[Stored entries]

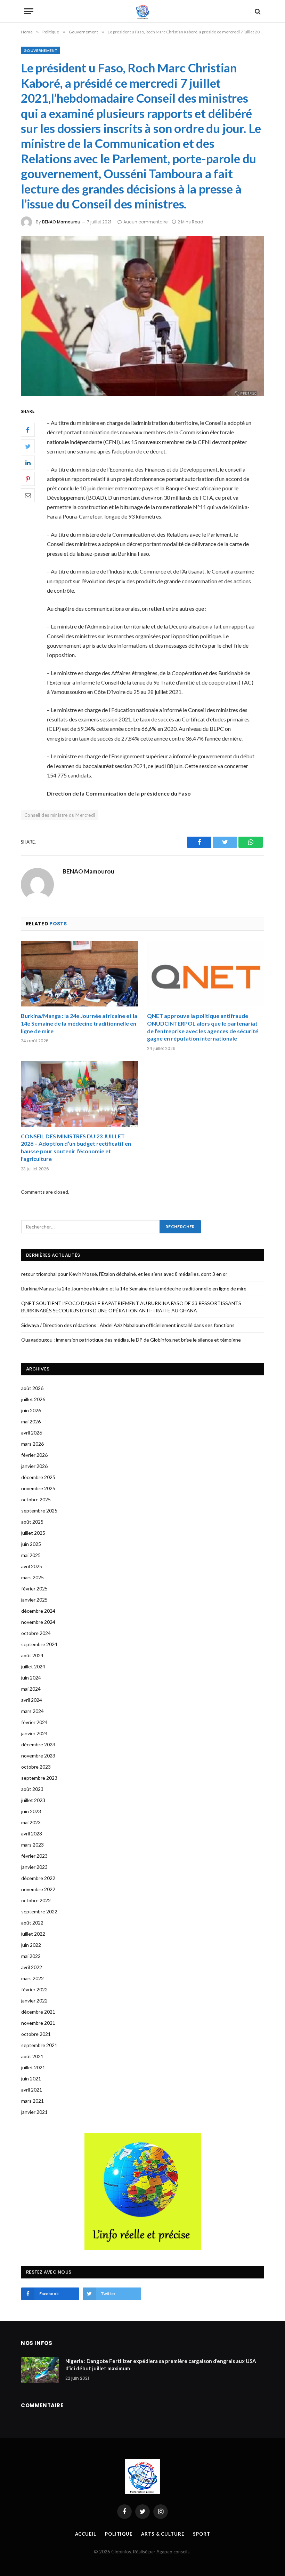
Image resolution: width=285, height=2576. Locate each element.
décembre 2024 (38, 1611)
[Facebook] (28, 430)
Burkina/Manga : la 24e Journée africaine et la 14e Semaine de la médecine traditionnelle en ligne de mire (79, 1023)
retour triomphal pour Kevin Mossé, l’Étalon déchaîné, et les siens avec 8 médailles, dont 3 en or (124, 1274)
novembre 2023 (38, 1756)
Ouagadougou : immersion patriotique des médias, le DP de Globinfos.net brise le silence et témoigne (131, 1340)
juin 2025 (31, 1544)
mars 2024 (32, 1711)
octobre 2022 (36, 1900)
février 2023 (34, 1856)
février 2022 (34, 1989)
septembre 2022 (39, 1911)
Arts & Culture (162, 2534)
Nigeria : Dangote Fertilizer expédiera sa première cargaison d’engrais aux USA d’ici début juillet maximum (160, 2364)
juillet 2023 (33, 1800)
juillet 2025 (33, 1533)
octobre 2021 (36, 2034)
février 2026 (34, 1455)
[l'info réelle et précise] (142, 11)
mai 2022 (31, 1956)
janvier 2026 (34, 1466)
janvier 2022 (34, 2001)
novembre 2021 (38, 2023)
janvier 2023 (34, 1867)
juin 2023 (31, 1811)
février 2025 (34, 1588)
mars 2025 (32, 1577)
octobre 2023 (36, 1767)
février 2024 (34, 1722)
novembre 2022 (38, 1889)
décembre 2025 (38, 1477)
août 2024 (32, 1655)
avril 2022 (31, 1967)
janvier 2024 (34, 1733)
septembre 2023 (39, 1778)
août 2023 (32, 1789)
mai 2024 (31, 1689)
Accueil (85, 2534)
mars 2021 (32, 2101)
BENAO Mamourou (61, 222)
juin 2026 (31, 1410)
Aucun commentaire (145, 222)
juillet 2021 (33, 2067)
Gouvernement (40, 50)
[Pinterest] (28, 479)
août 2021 (32, 2056)
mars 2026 (32, 1444)
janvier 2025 (34, 1600)
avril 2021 (31, 2090)
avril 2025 (31, 1566)
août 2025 (32, 1522)
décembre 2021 (38, 2012)
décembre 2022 (38, 1878)
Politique (118, 2534)
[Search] (257, 11)
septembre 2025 (39, 1511)
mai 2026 (31, 1421)
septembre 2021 (39, 2045)
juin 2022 (31, 1945)
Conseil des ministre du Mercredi (59, 815)
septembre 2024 (39, 1644)
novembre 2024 (38, 1622)
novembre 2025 (38, 1488)
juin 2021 (31, 2078)
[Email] (28, 495)
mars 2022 (32, 1978)
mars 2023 (32, 1845)
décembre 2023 (38, 1744)
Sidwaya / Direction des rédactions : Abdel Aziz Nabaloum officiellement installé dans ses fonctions (128, 1325)
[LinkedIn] (28, 462)
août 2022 (32, 1923)
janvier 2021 (34, 2112)
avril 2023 (31, 1833)
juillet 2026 (33, 1399)
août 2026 (32, 1388)
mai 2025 (31, 1555)
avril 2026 (31, 1433)
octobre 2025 (36, 1499)
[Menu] (28, 11)
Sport (201, 2534)
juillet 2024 (33, 1666)
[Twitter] (28, 446)
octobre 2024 (36, 1633)
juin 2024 (31, 1678)
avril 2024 (31, 1700)
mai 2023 (31, 1822)
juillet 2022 (33, 1934)
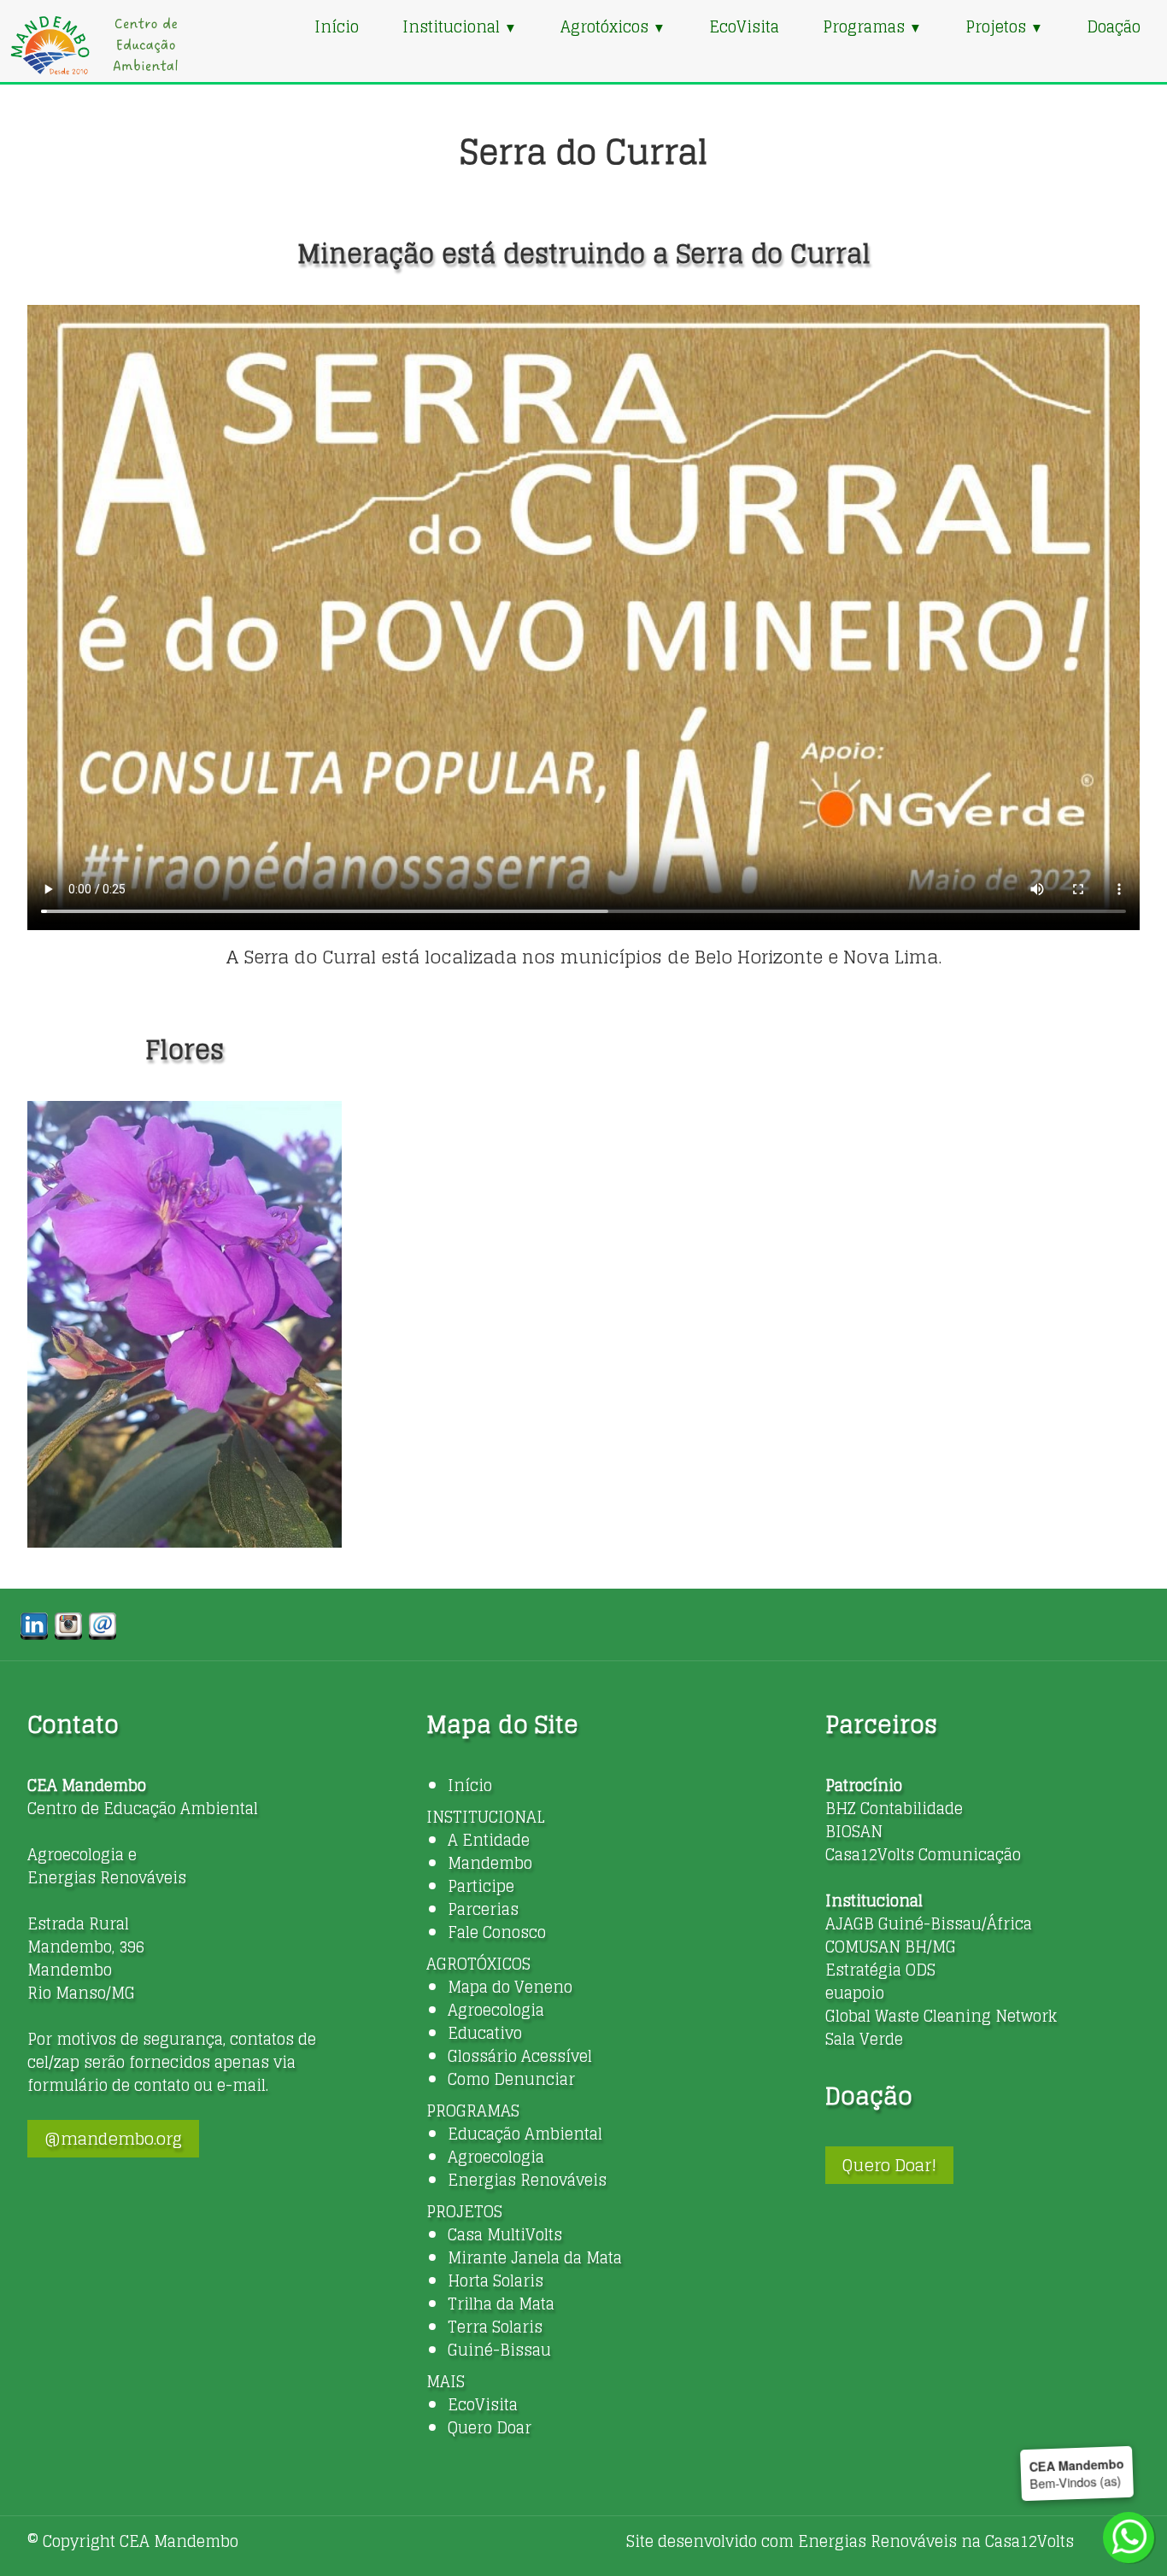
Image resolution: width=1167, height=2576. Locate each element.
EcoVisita (744, 26)
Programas (872, 26)
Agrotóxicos (613, 26)
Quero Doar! (889, 2165)
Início (336, 26)
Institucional (459, 26)
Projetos (1004, 26)
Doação (1114, 26)
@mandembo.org (113, 2138)
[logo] (94, 44)
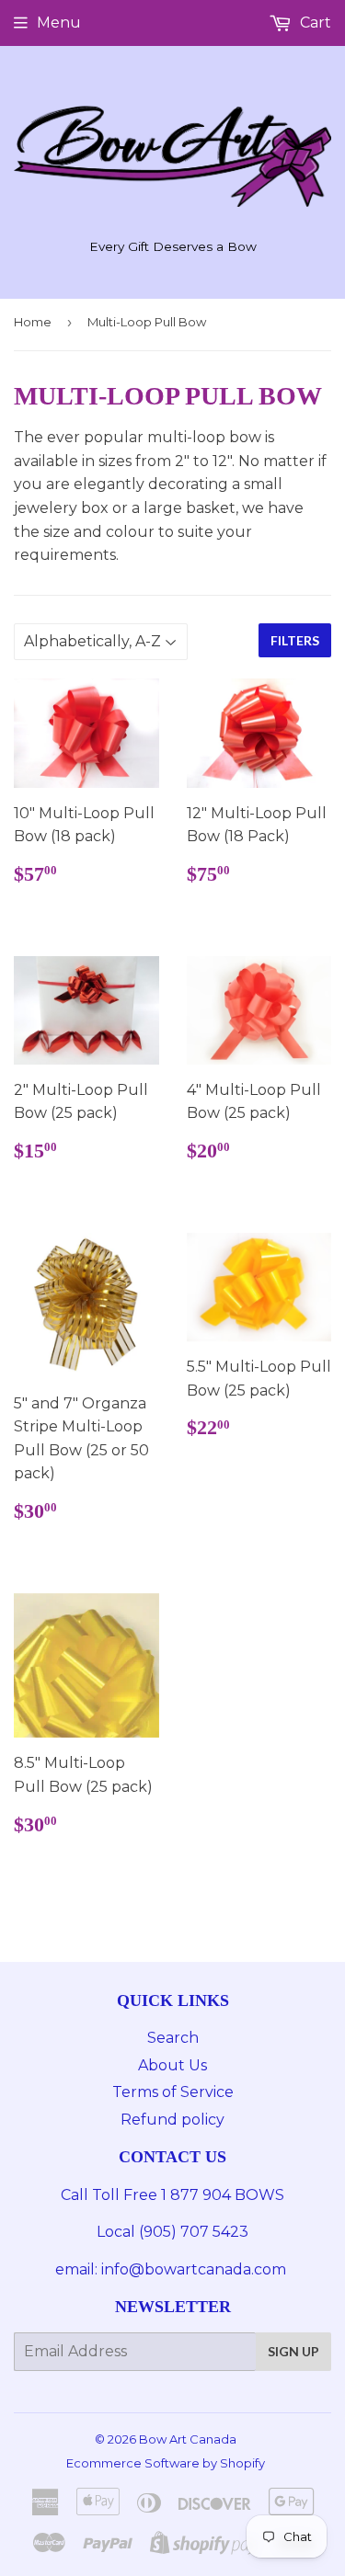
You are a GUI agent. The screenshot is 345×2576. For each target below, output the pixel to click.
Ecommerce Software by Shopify (165, 2463)
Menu (59, 22)
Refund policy (172, 2119)
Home (33, 321)
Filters (294, 640)
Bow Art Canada (187, 2439)
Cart (313, 22)
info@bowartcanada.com (195, 2269)
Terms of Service (173, 2092)
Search (173, 2037)
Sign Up (293, 2351)
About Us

WHAT TO DO: Lines containing the word "mars" are to be located in the entries and copied.

OUTPUT FOR THIS TASK:
mars 2024 (32, 1711)
mars 2025 (32, 1577)
mars 2021 (32, 2101)
mars 2026 (32, 1444)
mars 2022 (32, 1978)
mars 2023 (32, 1845)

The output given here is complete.